(Data in this exercise Opens)

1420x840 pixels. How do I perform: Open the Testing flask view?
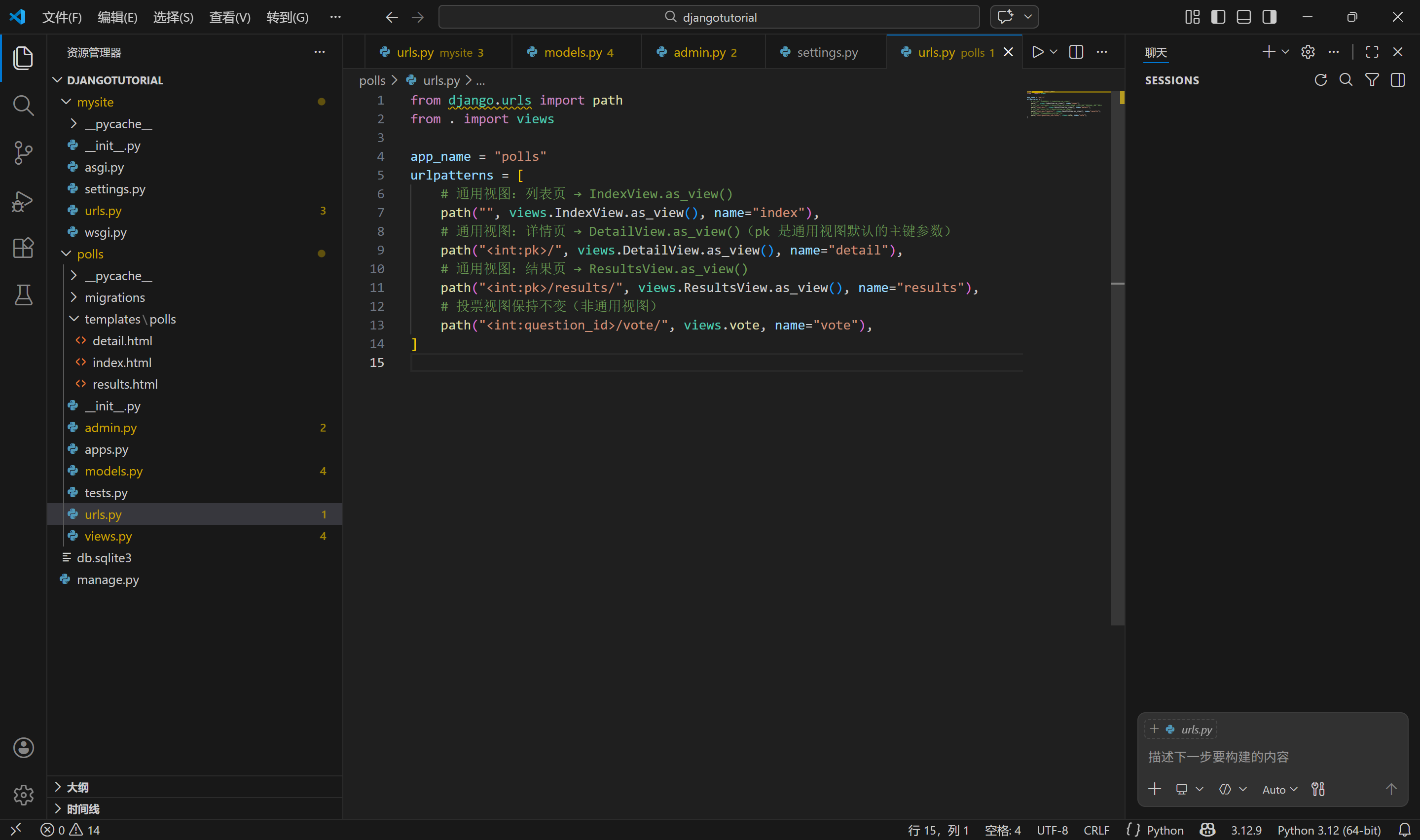(23, 295)
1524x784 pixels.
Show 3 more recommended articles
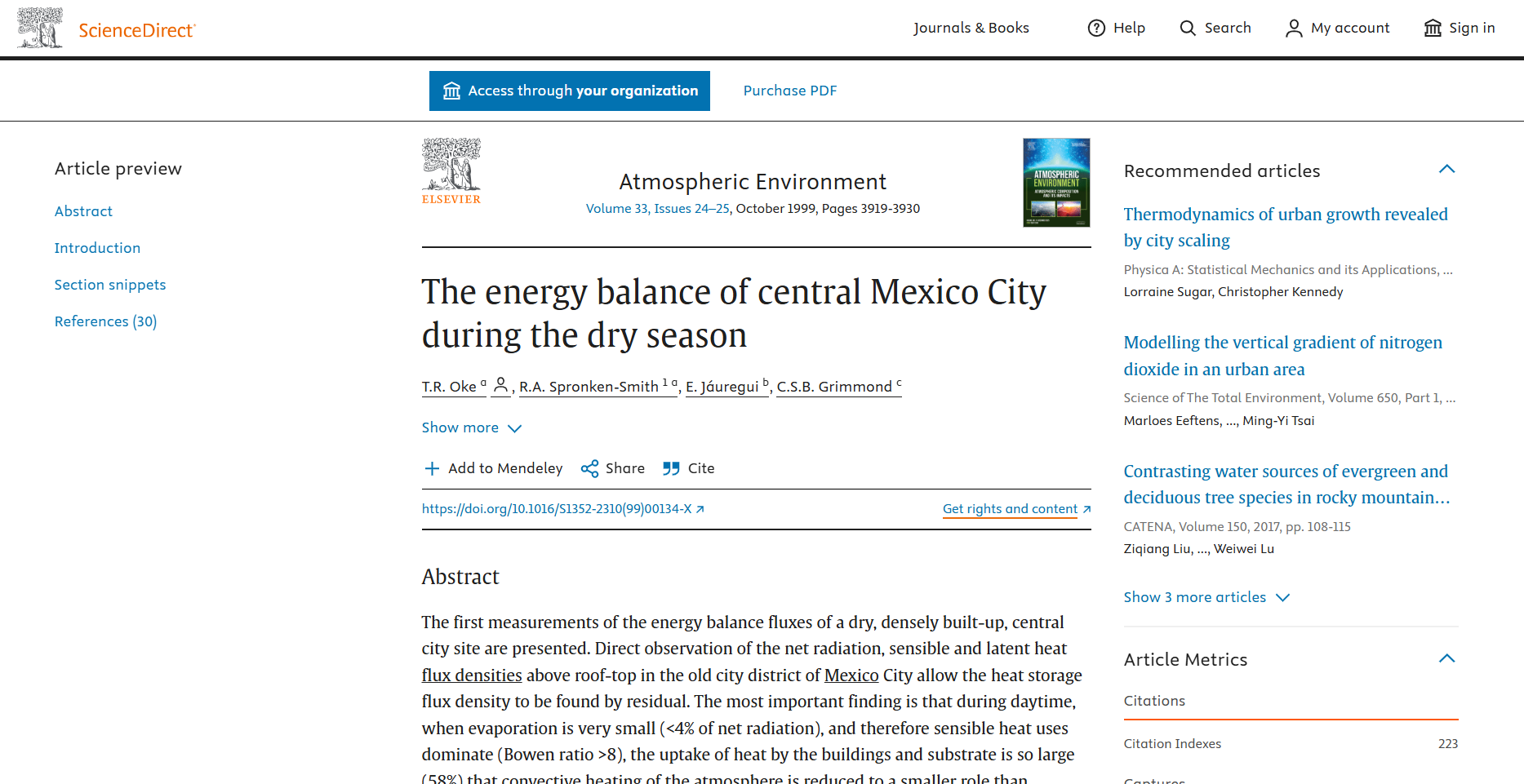click(1206, 596)
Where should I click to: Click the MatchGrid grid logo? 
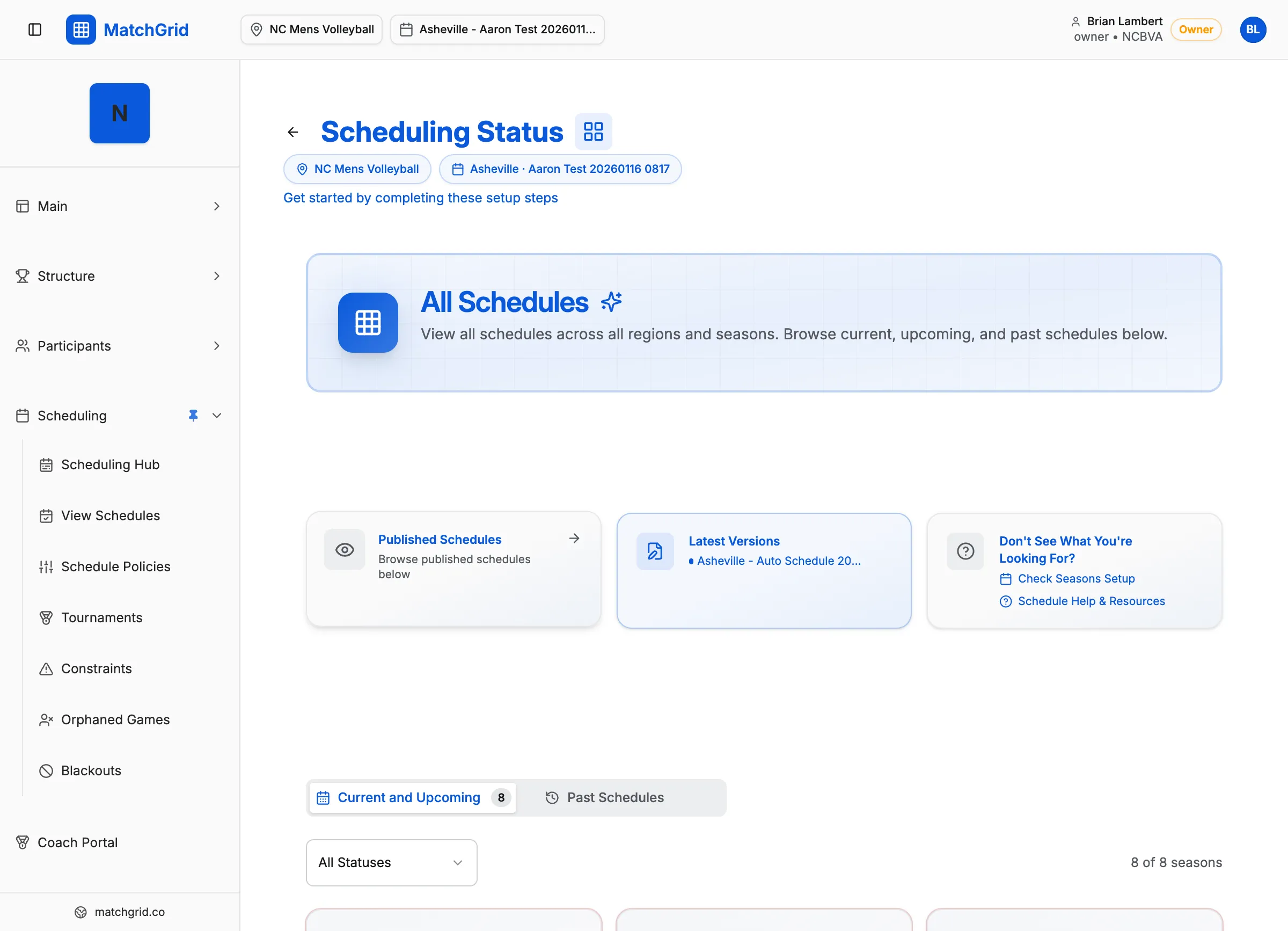(x=80, y=30)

(Data in this exercise Closes)

What you should do :: Please ensure that the data above is repeated exactly, with no pictures in the copy.

Reply to the task ::
1420x840 pixels. How do I perform: Open the Testing flask view?
(23, 295)
1524x784 pixels.
Show 3 more recommended articles
click(1206, 596)
Where should I click to: Click the MatchGrid grid logo? 
(x=80, y=30)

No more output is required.